This hasn’t changed in six years and will not be changing anytime soon. Aside from the aesthetics and being an Apple fanboy, OS X is just easier to work with when developing in languages like PHP that are being deployed to *nix servers and depending on things like Git, MySQL, etc. It’s a pretty seamless transition between working in the OS X terminal and an Ubuntu box terminal.

Code Editor: Sublime Text 3

Once you install Package Control and master the keyboard shortcuts, there’s no looking back. Extremely fast (start-up and searches), lightweight, packages for everything. Multiple selections = awesome. Got rid of Dreamweaver years ago (flaky). The Eclipse-based editors just seem really bloated to me. I used to use Coda, but after waiting for Coda 2, it became apparent that it was trying to do too much and was attracting it’s own bloat.

PHP Framework: Laravel

It’s just getting bigger, stronger, faster. I’ve deployed 2 apps now using Laravel 4, and though I still have a lot to learn, I’ve had no regrets in moving to PHP and to this still “new” framework.

CSS Framework: Bootstrap

 I’m not a designer and never will be. With bootstrap, I can put something out there that isn’t ugly, is consistent, and is responsive with very little effort.

MySQL Administration: Sequel Pro

Used to be a little buggy, but has come along nicely. Handles imports/exports every easily. Nice custom query editor.

Version Control: Git

Not an expert by any means, but Git is very powerful, yet pretty simple to use once you get the basics down. Though I do use SourceTree occasionally when I forget how to do certain things in Terminal, most of my interaction with Git is via the CLI:

git status
git add . 
git commit -am 'message' 
git push test

That’s pretty much it on a daily basis. Projects git pushed up to Bitbucket for safe-keeping and sharing with other team members. I use git hooks to do things like resetting file permissions after a push to test/prod, empty caches, run Laravel migrations, etc.

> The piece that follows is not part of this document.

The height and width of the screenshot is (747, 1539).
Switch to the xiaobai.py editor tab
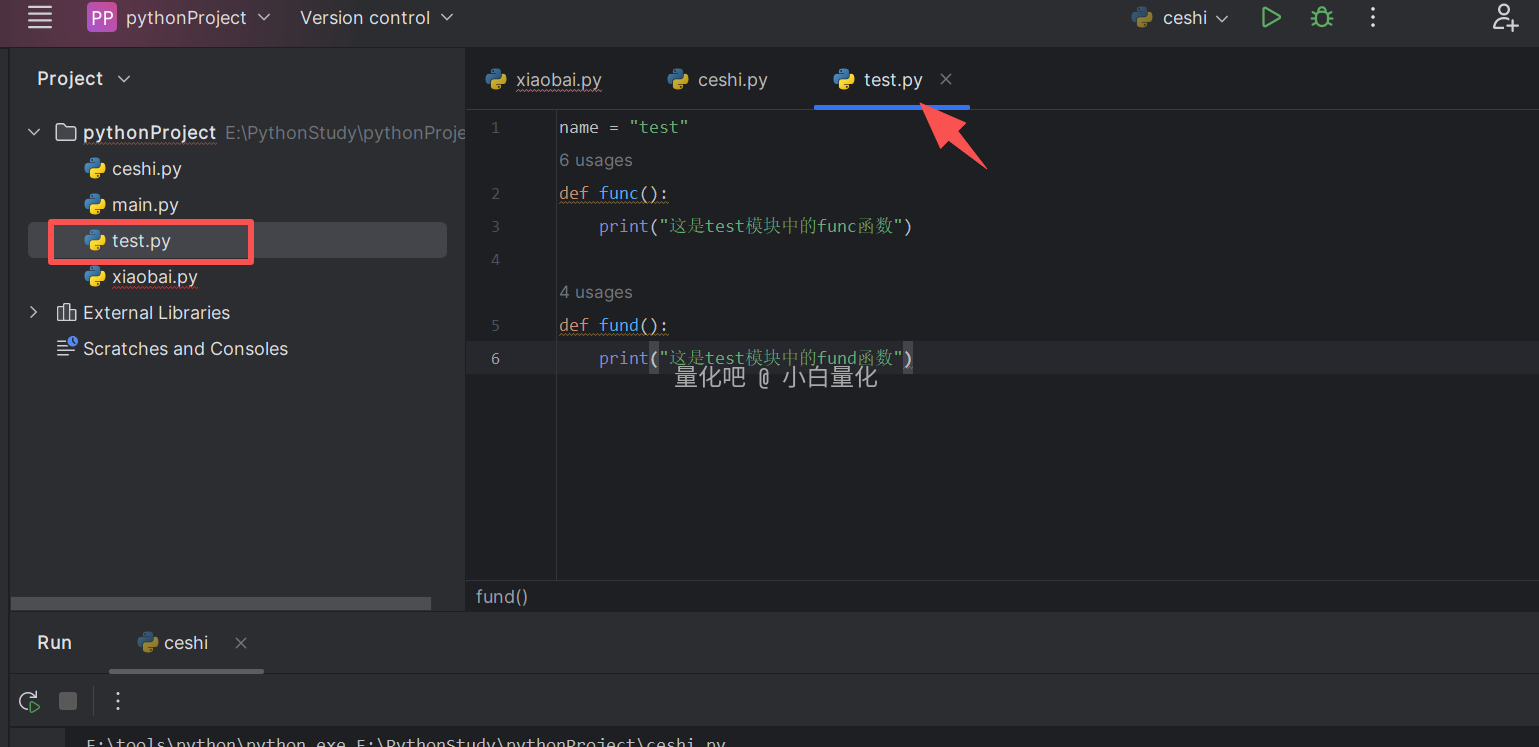[x=558, y=80]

I also use git tags to maintain and display the application versions in the footer of apps.

Development Environments: Vagrant]/Virtualbox 

I recently gave up on MAMP after running into several issues with not having identical environments between dev/test/prod. I decided to commit to a [simple Vagrant setup]( using a single shell script to set up each environment.

FTP client: Transmit

 It works. Has a nice sync view between local and remote. Syncs favorites via Dropbox or iCloud.

That’s it. I don’t use anything else enough to warrant a mention.